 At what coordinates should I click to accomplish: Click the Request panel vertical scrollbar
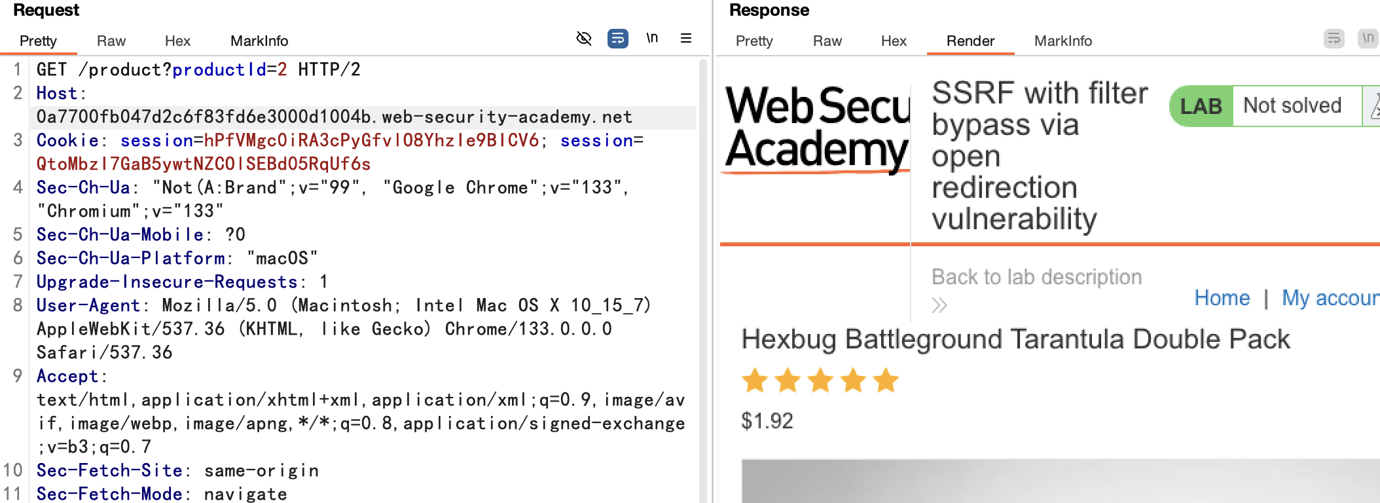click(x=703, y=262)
#####
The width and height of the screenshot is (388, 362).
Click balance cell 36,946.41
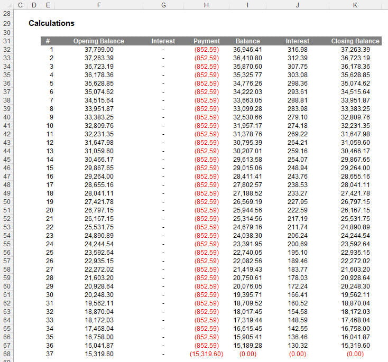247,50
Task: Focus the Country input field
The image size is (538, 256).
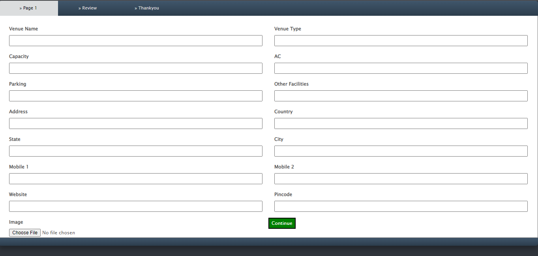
#####
Directive: Output the entries from the line with "At what coordinates" up to and including the line with "click(x=703, y=262)", word for word, leaving out the pictures.

Solution to the problem:
 At what coordinates should I click to accomplish: Click the Request panel vertical scrollbar
click(x=703, y=262)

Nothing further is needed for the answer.